マウスというポインティングデバイスは、本当によく考えられていると、つくづく思う。まず、何がすごいといって、発想された当初は、扱うパソコンの画面も小さく、今とはまったく異なった環境だったというのに、今もなお、当初のアイデアに一切変更が加えられず、実用品として使えているということ。もちろん、細部の進化はものすごいし、無線化やボタンの配置など、使い勝手の向上へのアイデアは次々と実現されている。

しかし、例えば、ノートパソコンに付いているトラックパッドやアキュポイントのようなポインティングデバイスの場合、専用に作られたデバイスだけあって、ノートパソコン以外の環境に組み込んでも、今一つ、その機能を十全には発揮できない。
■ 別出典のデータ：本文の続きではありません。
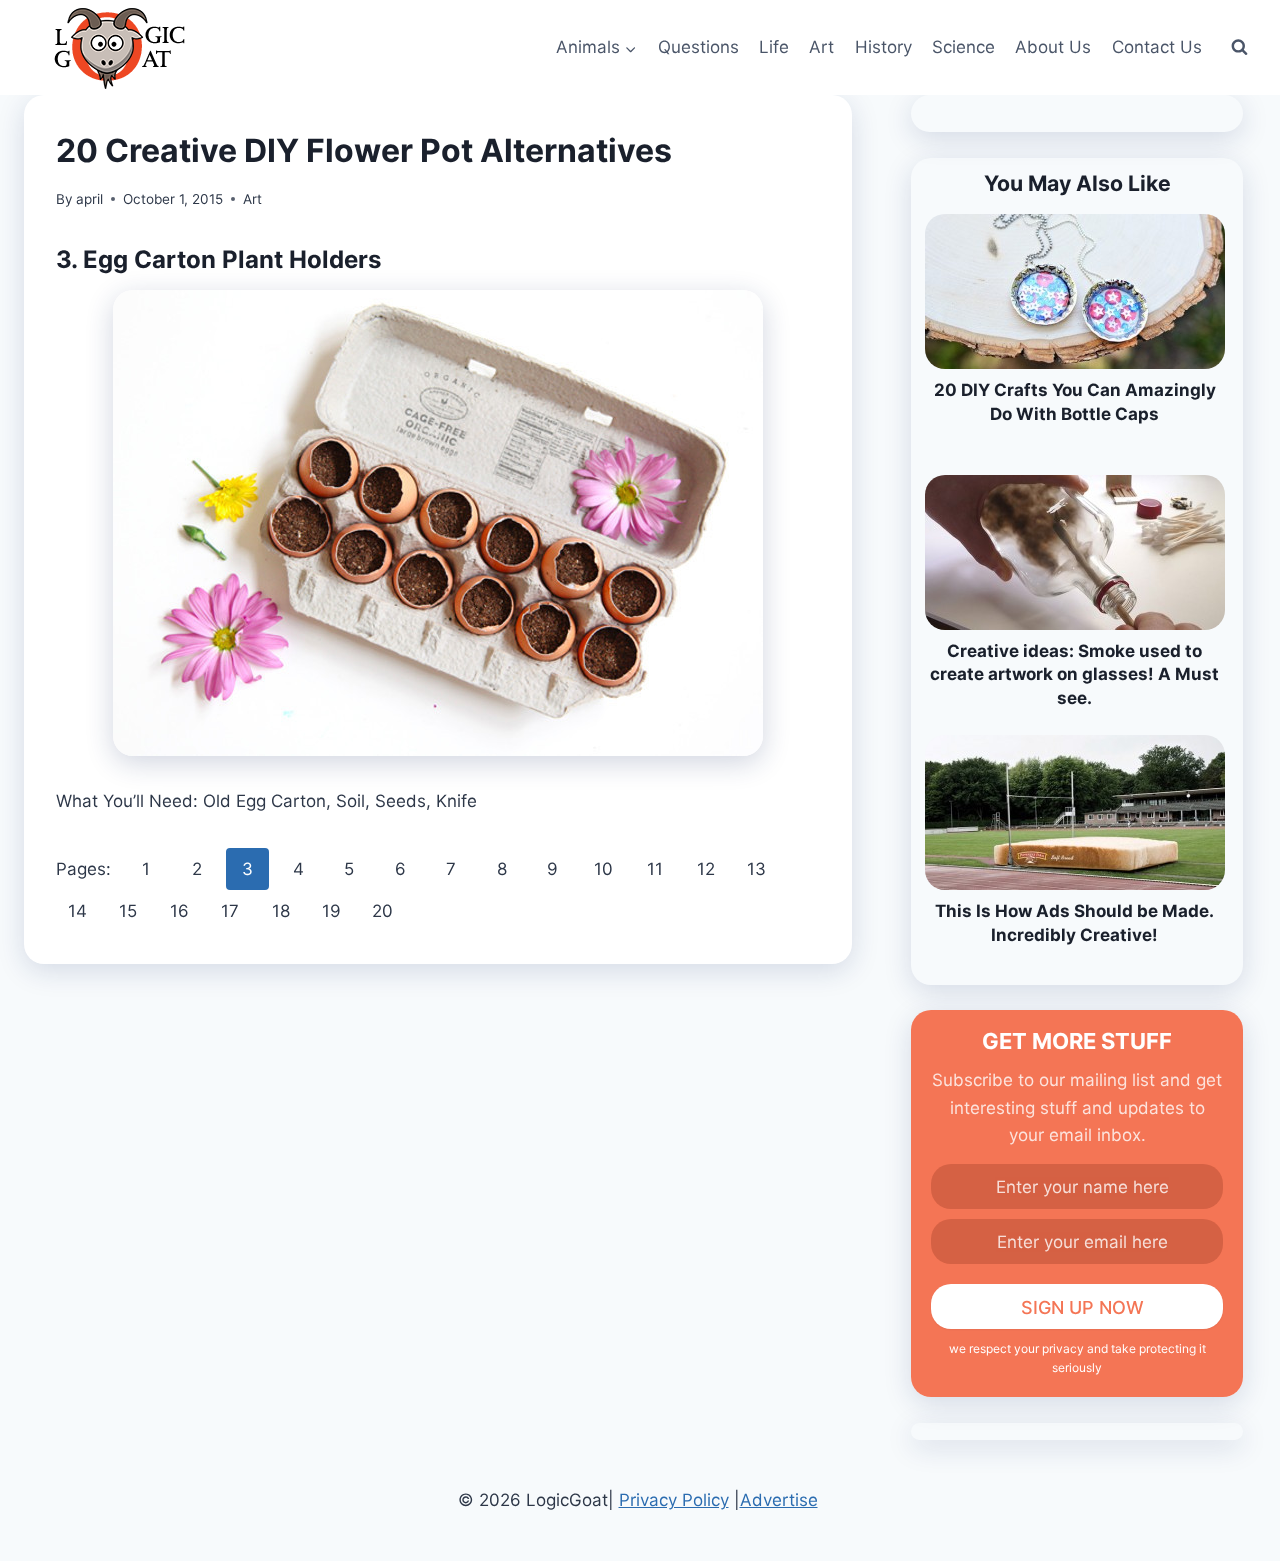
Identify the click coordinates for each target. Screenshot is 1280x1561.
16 (179, 911)
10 (603, 869)
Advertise (779, 1500)
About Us (1053, 47)
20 (382, 911)
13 (756, 869)
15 (128, 911)
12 (706, 869)
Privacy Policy (674, 1500)
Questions (698, 47)
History (883, 47)
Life (774, 47)
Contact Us (1157, 47)
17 (230, 911)
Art (821, 47)
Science (963, 47)
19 (331, 911)
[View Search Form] (1239, 48)
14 (77, 911)
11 (655, 869)
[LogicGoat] (119, 48)
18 (281, 911)
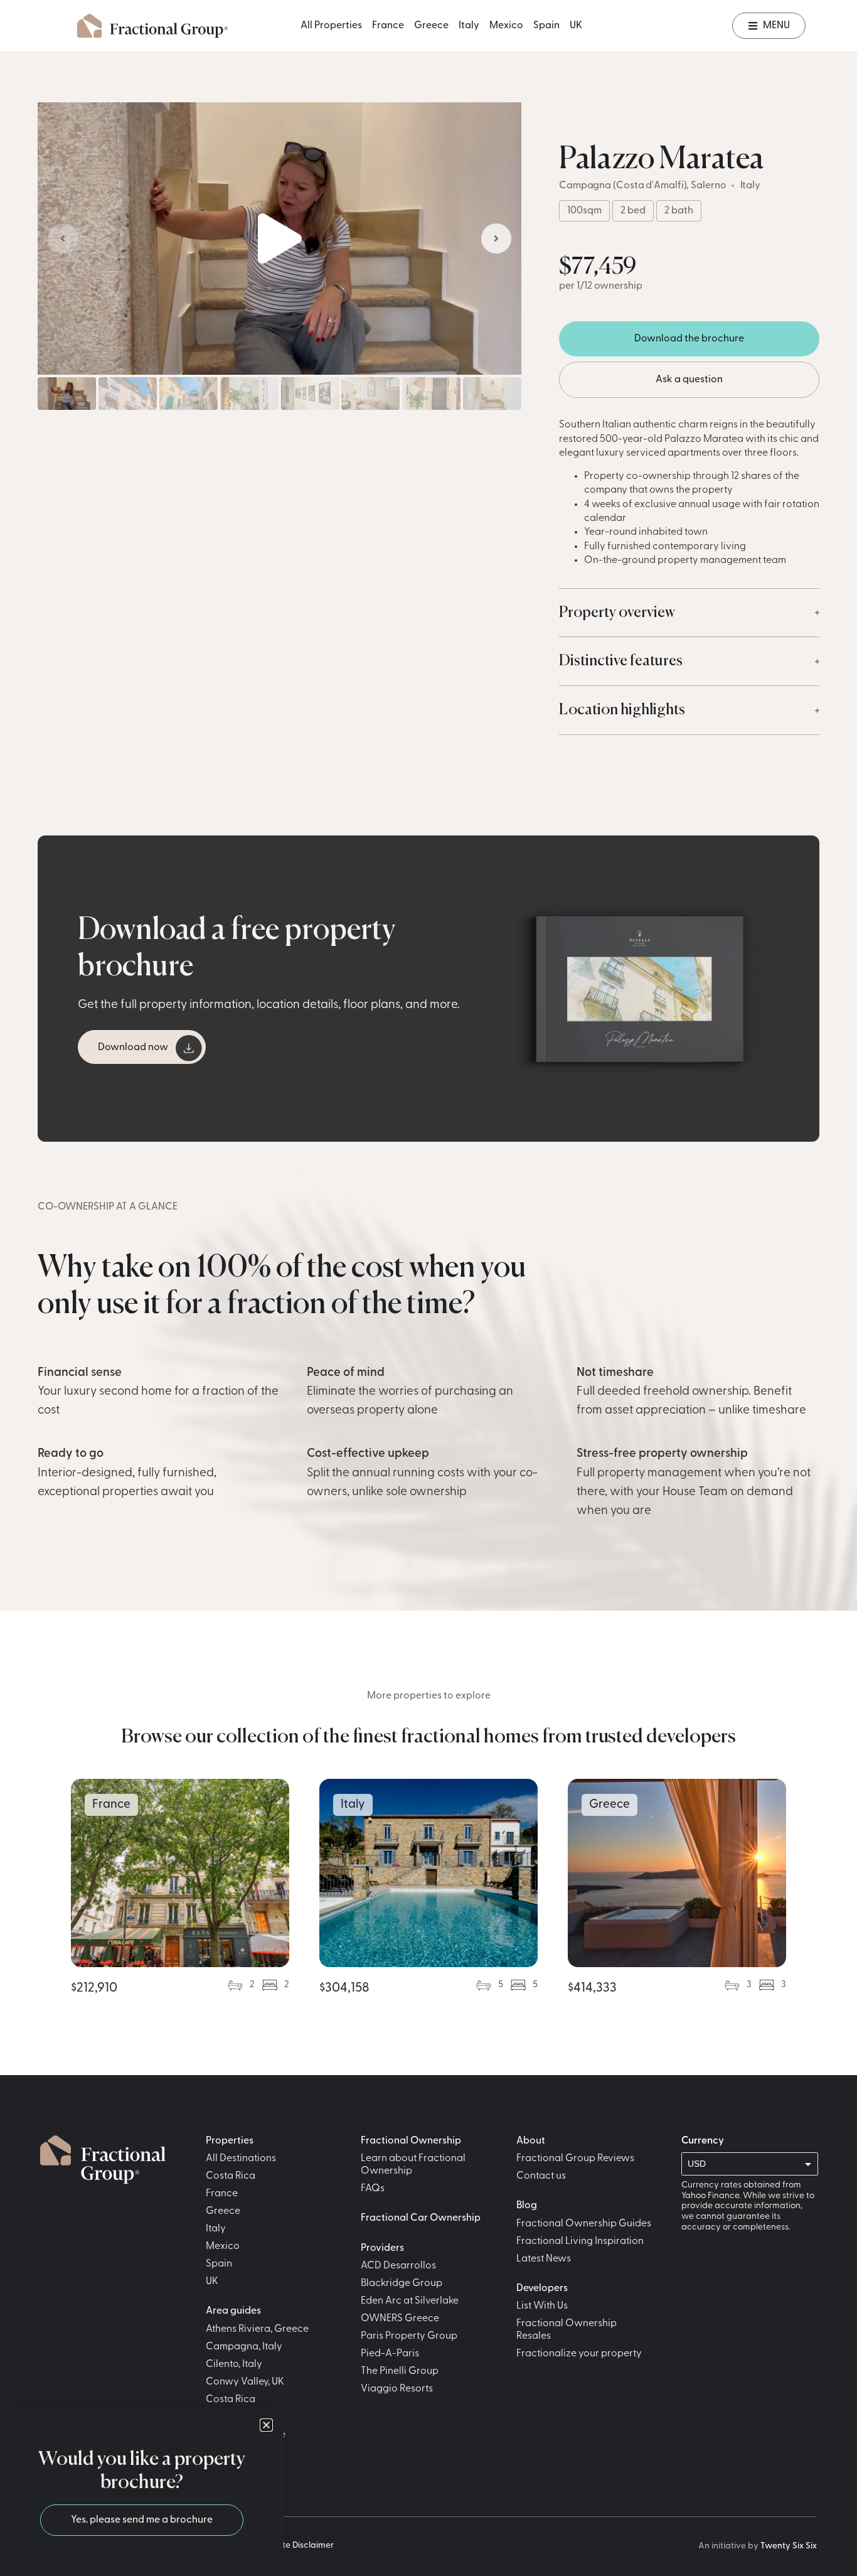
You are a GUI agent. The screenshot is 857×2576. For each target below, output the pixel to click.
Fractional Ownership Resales (566, 2330)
ポインティングデバイスというモノは、基本的にはそういうものだと思うのだ。環境に合わせて作られたものが、もっとも使いやすくて当たり前的なデバイス。

ところが、マウスはそうではなかったというのが、すごいと思うのだけど、しかしマウスの「相対座標」という考え方は、慣れないと直感的に使うのは難しい。私たちは、もう忘れてしまったけれど、マウスの、一旦浮かせて再び転がすといった操作は、あまりコンピュータ的ではなく、かといってアナログの世界にはあまりない操作だった。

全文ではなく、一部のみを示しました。